机构地区:[1]临朐县铝型材质检中心,山东潍坊262600

出  处:《现代食品》2025年第5期76-78,共3页Modern Food

摘  要:食品加工技术的应用对食品安全产生了深远影响,除了能够显著提升食品杀菌抑菌效果、去除食品中有害物质、延长食品保质期并保持营养成分,满足消费者对食品的多样化需求等优势外,其应用过程中也存在一些风险因素,如加工不当导致的污染风险和添加剂的滥用风险等。为加强对食品加工技术的规范化管理,本文提出了多项管理措施,包括食品原料管理、安全教育培训、规范加工流程以及加强储存与运输管理等。
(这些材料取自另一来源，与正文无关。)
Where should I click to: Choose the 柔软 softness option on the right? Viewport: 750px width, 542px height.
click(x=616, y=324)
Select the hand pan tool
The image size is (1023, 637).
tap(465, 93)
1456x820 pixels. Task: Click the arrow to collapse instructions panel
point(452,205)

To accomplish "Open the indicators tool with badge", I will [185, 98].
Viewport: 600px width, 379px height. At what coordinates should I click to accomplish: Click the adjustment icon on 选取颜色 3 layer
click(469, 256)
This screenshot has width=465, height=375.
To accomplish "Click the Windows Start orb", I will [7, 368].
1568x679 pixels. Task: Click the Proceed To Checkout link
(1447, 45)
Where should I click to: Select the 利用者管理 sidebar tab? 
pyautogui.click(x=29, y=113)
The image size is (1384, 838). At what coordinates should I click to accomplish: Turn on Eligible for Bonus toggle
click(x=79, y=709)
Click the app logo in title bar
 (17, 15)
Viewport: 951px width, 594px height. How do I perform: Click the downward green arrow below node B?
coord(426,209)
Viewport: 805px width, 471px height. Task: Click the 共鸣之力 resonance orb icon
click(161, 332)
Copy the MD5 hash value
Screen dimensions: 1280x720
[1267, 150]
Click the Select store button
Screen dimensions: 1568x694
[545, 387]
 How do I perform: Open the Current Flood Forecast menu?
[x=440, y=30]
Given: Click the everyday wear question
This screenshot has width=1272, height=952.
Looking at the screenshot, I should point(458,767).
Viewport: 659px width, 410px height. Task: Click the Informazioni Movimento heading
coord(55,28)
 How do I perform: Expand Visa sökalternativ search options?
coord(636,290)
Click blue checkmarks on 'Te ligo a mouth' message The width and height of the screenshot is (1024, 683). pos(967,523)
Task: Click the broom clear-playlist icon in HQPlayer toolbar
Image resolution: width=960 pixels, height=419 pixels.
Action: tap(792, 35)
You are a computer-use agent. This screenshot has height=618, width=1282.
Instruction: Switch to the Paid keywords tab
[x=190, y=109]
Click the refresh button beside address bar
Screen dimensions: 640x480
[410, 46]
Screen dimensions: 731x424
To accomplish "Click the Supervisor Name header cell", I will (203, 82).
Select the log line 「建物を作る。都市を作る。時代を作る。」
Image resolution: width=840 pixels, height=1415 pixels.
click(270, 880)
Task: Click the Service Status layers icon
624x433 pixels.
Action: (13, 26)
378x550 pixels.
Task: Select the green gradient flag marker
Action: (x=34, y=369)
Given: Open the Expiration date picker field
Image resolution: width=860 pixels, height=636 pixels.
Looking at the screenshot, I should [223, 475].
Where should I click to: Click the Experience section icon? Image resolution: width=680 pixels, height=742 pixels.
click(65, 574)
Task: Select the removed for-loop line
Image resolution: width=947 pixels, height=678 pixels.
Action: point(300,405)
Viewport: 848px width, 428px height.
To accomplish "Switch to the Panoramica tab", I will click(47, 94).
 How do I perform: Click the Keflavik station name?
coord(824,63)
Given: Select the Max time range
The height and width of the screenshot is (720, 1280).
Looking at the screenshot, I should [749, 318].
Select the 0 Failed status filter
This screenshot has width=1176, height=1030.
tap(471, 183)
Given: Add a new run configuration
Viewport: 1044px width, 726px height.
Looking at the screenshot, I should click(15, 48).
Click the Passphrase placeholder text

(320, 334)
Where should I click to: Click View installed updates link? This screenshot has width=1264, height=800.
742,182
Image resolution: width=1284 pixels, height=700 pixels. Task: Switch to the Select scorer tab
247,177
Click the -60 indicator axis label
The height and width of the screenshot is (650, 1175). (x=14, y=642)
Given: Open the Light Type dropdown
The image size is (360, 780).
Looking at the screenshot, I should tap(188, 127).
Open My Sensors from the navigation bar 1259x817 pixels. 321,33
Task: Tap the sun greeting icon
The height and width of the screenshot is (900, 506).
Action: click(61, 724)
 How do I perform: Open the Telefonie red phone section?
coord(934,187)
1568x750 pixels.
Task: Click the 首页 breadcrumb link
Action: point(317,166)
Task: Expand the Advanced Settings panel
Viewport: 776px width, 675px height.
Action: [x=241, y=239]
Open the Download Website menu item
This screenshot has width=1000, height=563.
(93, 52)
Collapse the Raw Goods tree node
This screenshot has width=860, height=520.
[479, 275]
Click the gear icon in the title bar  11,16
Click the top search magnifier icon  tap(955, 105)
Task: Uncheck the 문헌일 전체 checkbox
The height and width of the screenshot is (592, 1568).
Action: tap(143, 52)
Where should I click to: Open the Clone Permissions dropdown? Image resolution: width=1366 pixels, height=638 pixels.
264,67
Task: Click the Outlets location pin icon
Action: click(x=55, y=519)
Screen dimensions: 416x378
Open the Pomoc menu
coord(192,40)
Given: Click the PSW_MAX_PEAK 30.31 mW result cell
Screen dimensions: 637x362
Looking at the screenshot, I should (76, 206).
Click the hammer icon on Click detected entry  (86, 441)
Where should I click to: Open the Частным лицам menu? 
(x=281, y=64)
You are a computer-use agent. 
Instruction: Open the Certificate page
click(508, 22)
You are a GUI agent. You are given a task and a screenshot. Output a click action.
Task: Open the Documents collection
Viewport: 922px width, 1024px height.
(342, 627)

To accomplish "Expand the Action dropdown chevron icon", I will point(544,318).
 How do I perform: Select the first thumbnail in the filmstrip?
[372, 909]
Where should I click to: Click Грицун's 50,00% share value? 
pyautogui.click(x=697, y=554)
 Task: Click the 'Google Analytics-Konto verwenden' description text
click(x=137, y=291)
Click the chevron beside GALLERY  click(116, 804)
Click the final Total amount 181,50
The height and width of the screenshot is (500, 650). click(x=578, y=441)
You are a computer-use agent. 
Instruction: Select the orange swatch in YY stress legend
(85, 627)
The application of food processing technology has had a profound impact on food safety,in addition to significantly improving the sterilization and antibacterial effect of food,removing harmful substances in food,prolonging the shelf life of food and maintain the nutritional components,and meeting the diversified needs of consumers for food,there are also some risk factors in the application process of food processing technology,such as the risk of pollution caused by improper processing and the risk of abuse of additives.In order to strengthen the standardized management of food processing technology,this paper puts forward a number of management measures,including food raw material management,safety education and training,standardized processing process,and strengthening storage and transportation management.